The only sounds were the gentle patter of the rain outside and the ragged inhale and exhale of their breathing. Then he started to laugh, so exhausted that the sound emerged in unsteady bursts.

He felt her shift, then, God help him, soft tenderness as she reached behind her and stroked his damp hair. Did she know how she slashed away his every defense when she touched him like that? For a brief, deceptive moment, he could almost believe she was in thrall to him as he was in thrall to her.

“What is it?” She sounded as awestruck as he felt.

He raised his head so he could suck air into his starving lungs. “I wonder what Perry will say when I tell him I don’t want the books, but I’ll give him £10,000 for this desk.”
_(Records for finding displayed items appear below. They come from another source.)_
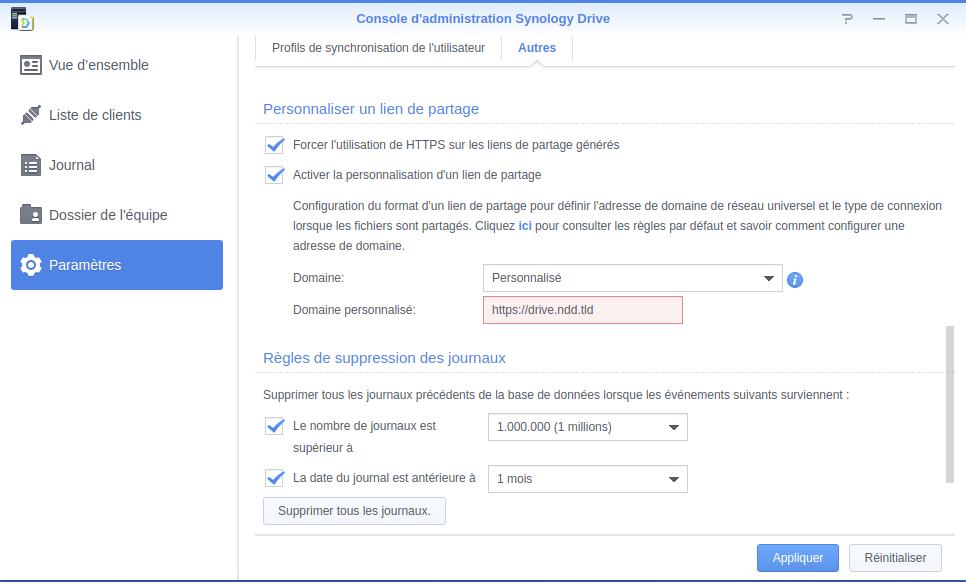This screenshot has height=582, width=966.
Task: Expand the Domaine Personnalisé dropdown
Action: pyautogui.click(x=633, y=278)
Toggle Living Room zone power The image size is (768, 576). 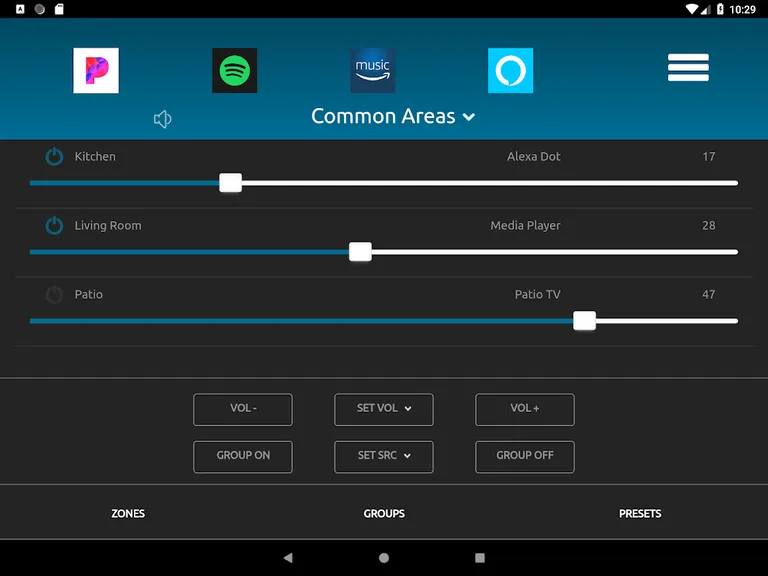tap(54, 226)
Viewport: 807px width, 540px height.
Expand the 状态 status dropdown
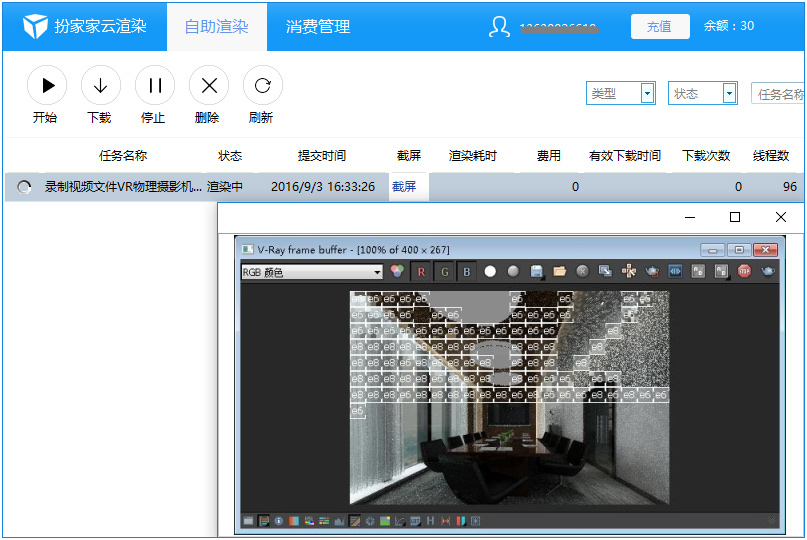(x=702, y=94)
Afternoon faded toward evening when Robert met Diana at the French doors. She was panting and flustered, and all because she was breathlessly eager to see her paramour. For the tenth time in an hour, she cursed herself for being so utterly hopeless. Over the last week, she’d spent hours in Ashcroft’s arms. And each hour away from him, thinking about him.

She was like a dreamy-eyed sixteen-year-old with her first love. Every encounter was more passionate than the last. Every encounter threatened what little emotional distance she managed to maintain.

She’d never known a man like Ashcroft. Fatalistically, she knew he was the one lover who would leave a permanent scar on her heart.

As she followed Robert, she surreptitiously laid a hand over her flat belly. Did a child grow there? A child with Ashcroft’s beautiful green eyes and gift for joy? And if there was a child, did she have the heart, the gall to conceal its existence from its father?

When she slipped into the library, Ashcroft’s dark head was bent over the desk. The desk where he’d taken her so masterfully and completely a week ago.

Hot color swept into her cheeks as he raised his gaze to hers. “Diana.”

Knowledge of the direction of her thoughts sparked in the glinting eyes between their thick forest of black lashes. Of course he knew she was remembering that incendiary encounter. He seemed to have a preternatural ability to read her thoughts, except, thank the Lord, when it came to the purposes that led her to seduce him.

Pray God he never discovered the truth behind that. After these days of closeness, she couldn’t bear for him to hate her. As hate her he would if he knew what she did.

“I thought you’d be upstairs.” They’d established something of a pattern in the last days.

Without shifting his attention from her, he straightened. “I’ve got something to show you.”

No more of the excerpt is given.